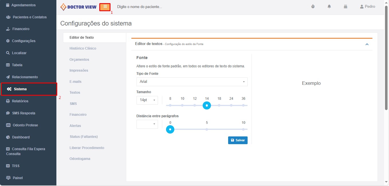Click the hamburger menu toggle icon

point(105,7)
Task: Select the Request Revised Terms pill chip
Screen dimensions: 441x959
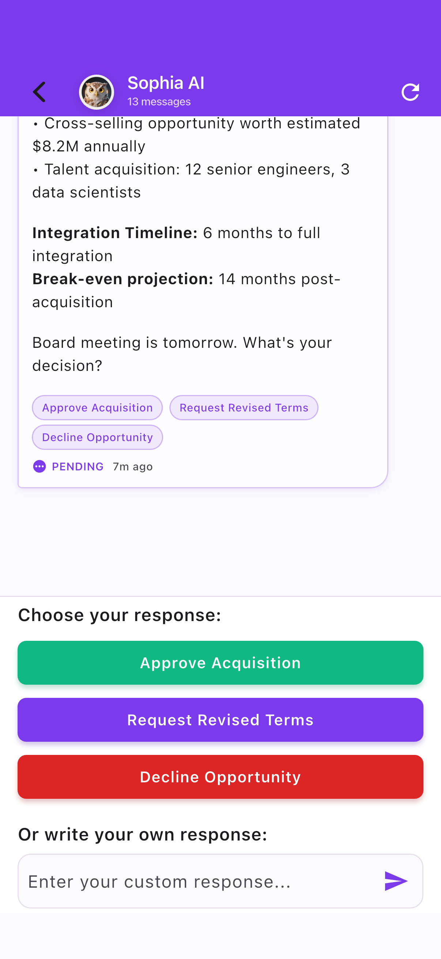Action: tap(244, 408)
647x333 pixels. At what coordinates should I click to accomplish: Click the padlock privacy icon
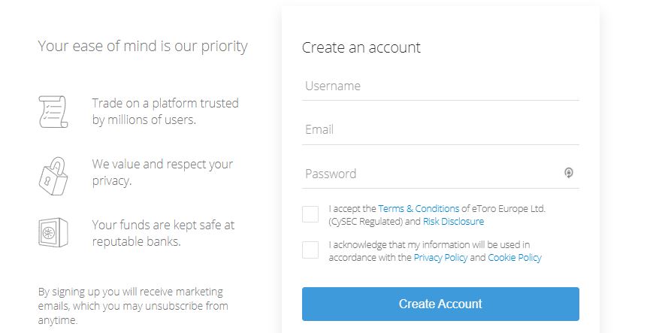tap(53, 176)
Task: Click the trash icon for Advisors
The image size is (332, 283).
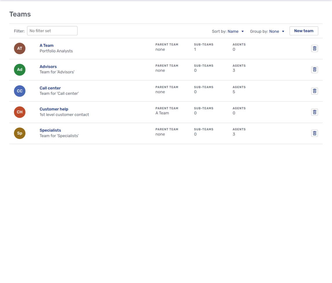Action: [314, 70]
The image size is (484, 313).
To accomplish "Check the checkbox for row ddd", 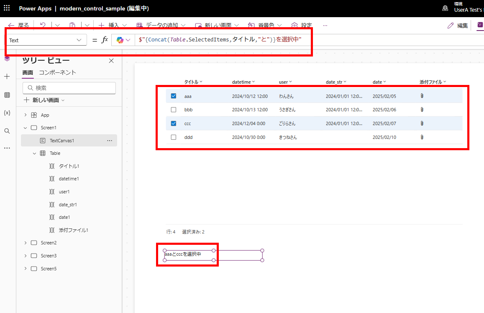I will (x=174, y=137).
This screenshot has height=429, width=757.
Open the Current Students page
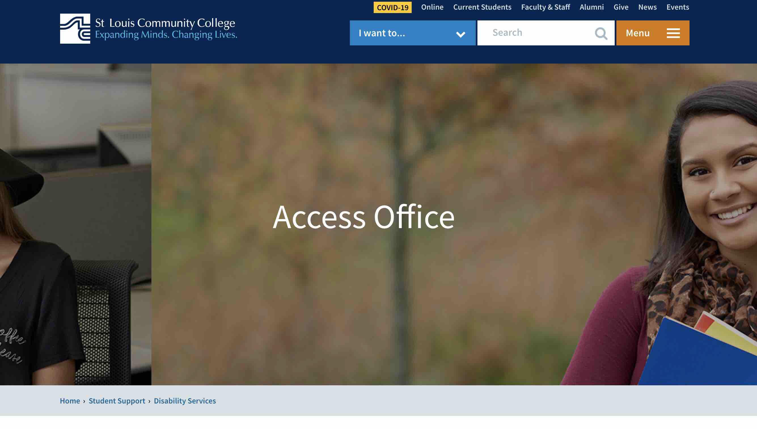(x=482, y=7)

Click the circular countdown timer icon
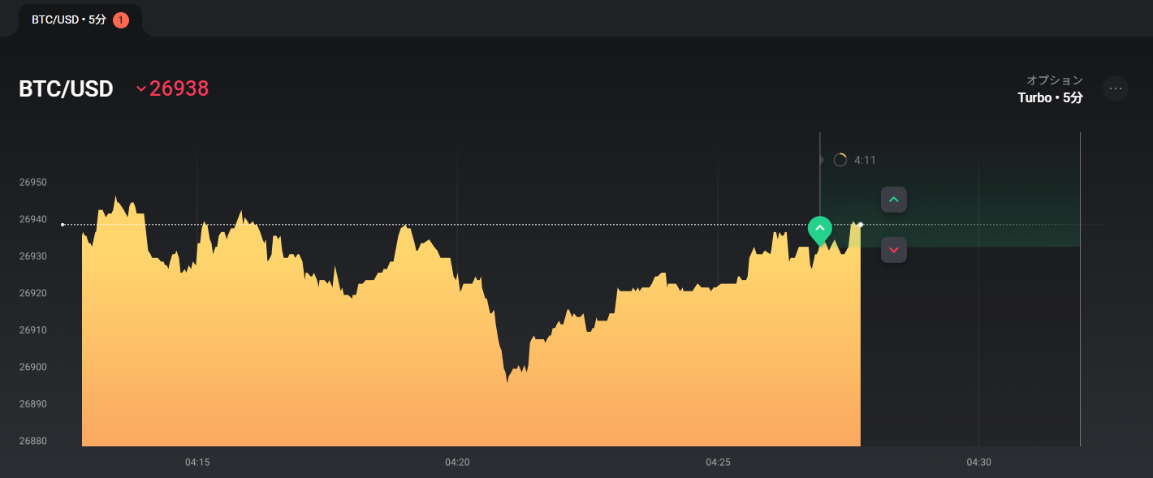[840, 160]
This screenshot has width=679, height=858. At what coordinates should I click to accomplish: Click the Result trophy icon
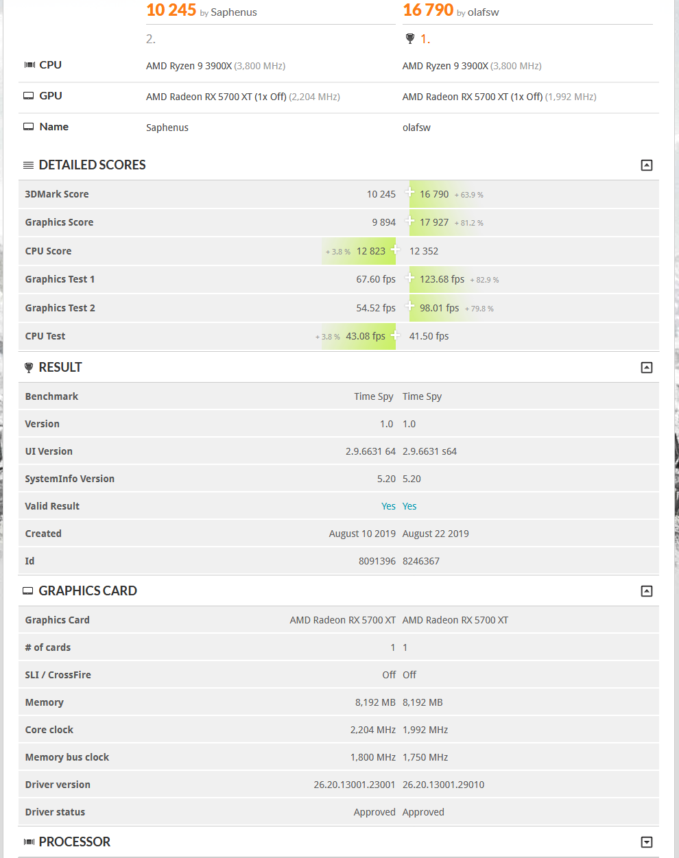point(28,368)
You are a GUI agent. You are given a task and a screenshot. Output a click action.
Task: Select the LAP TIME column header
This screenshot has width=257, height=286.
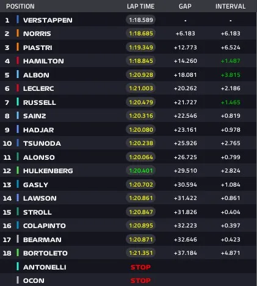pyautogui.click(x=140, y=6)
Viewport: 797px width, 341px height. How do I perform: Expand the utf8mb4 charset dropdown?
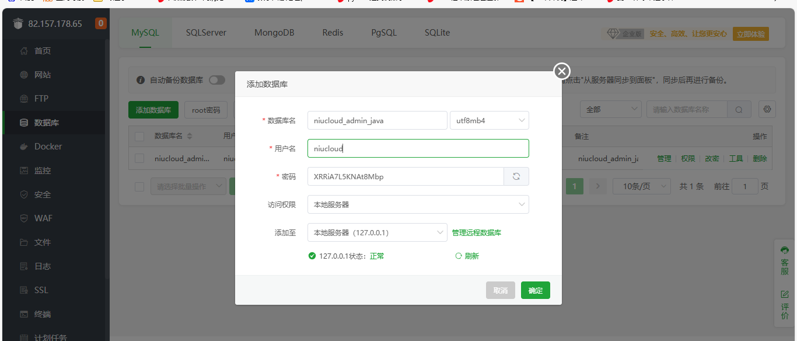pos(489,120)
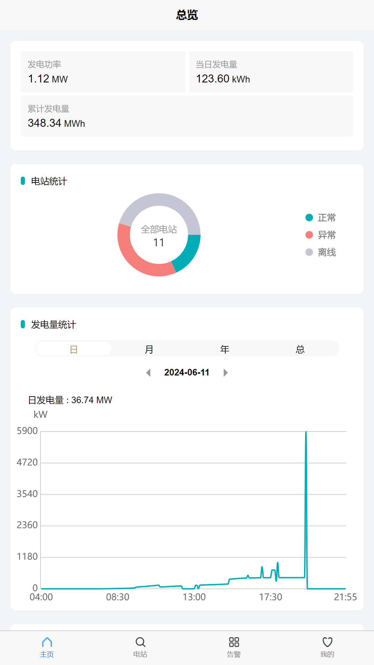
Task: Open the 我的 heart icon tab
Action: (x=327, y=647)
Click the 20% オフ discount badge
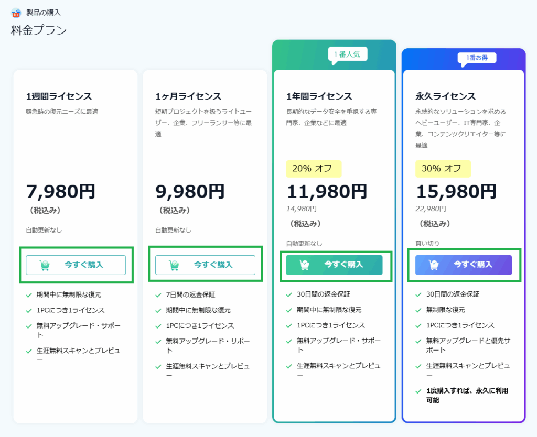This screenshot has height=437, width=537. [314, 169]
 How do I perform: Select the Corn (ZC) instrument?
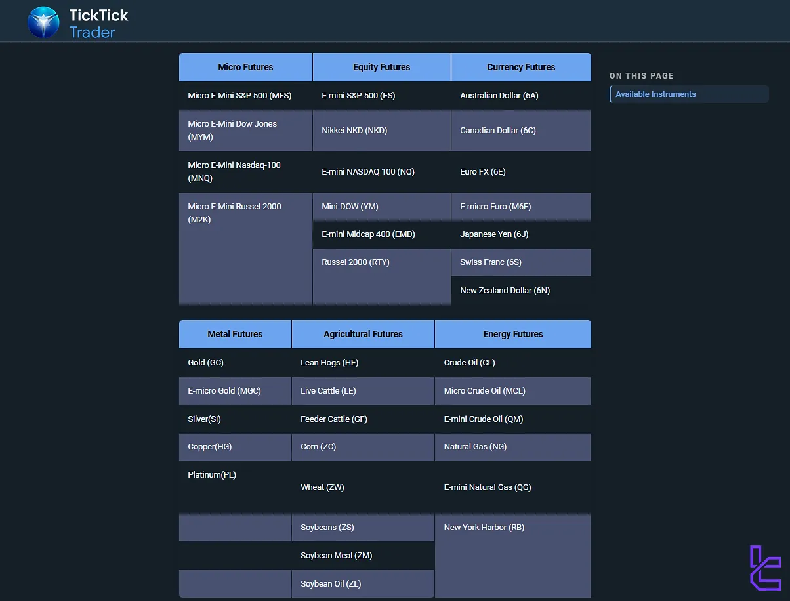tap(318, 447)
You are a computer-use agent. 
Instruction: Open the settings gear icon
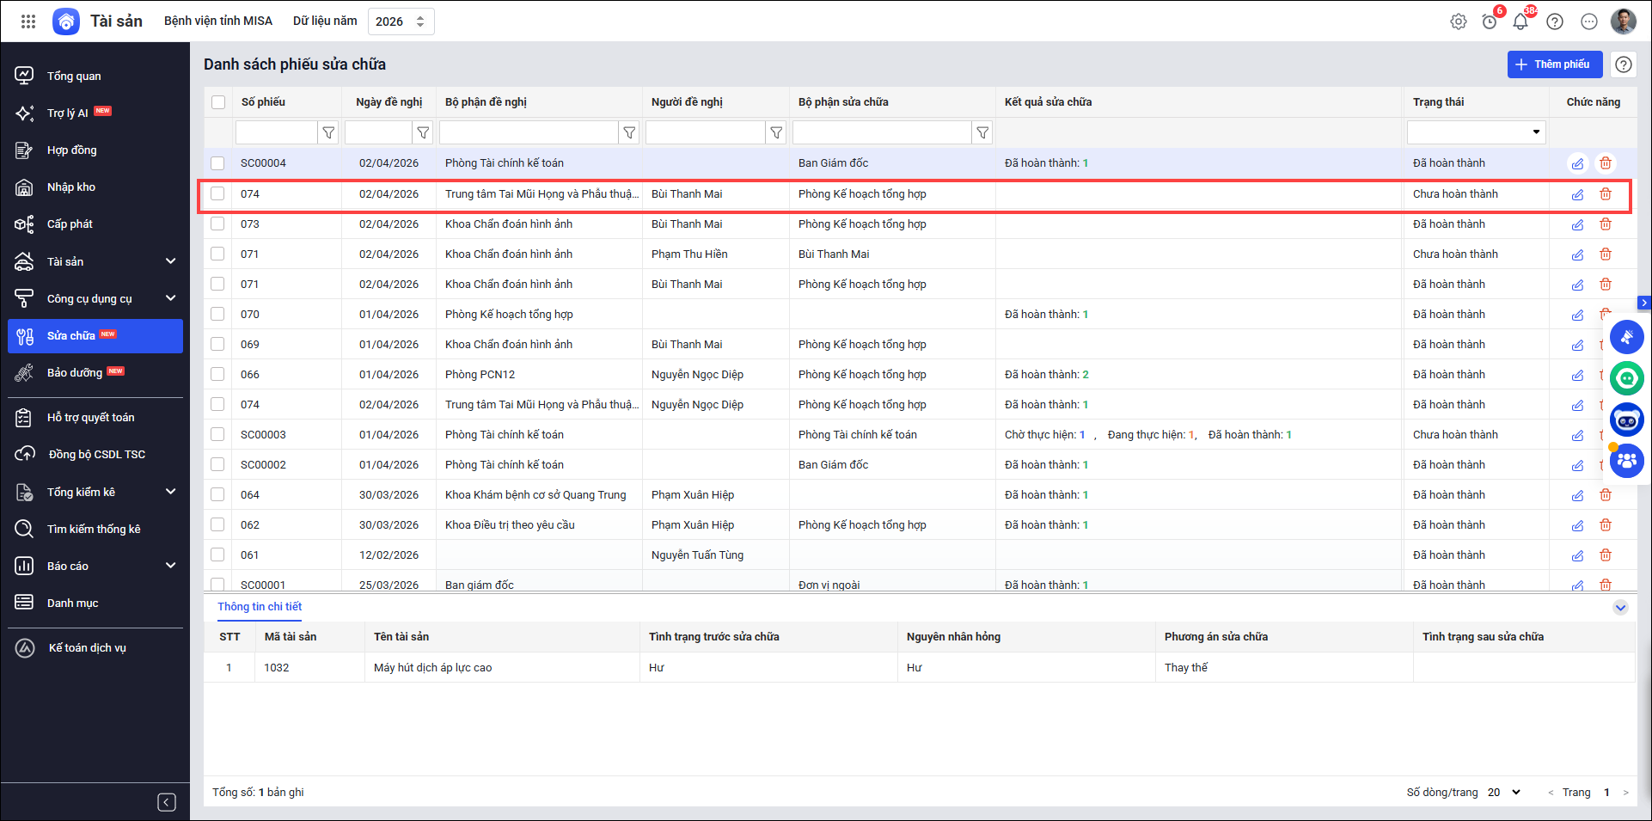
• • • • •
■ **BRIEF**
Each line that contains the string "agent" should be copied from the data above.

■ **THE ANSWER**
You are a GUI agent. You are given a task and a screenshot. Output a click action.
You are a computer-use agent. 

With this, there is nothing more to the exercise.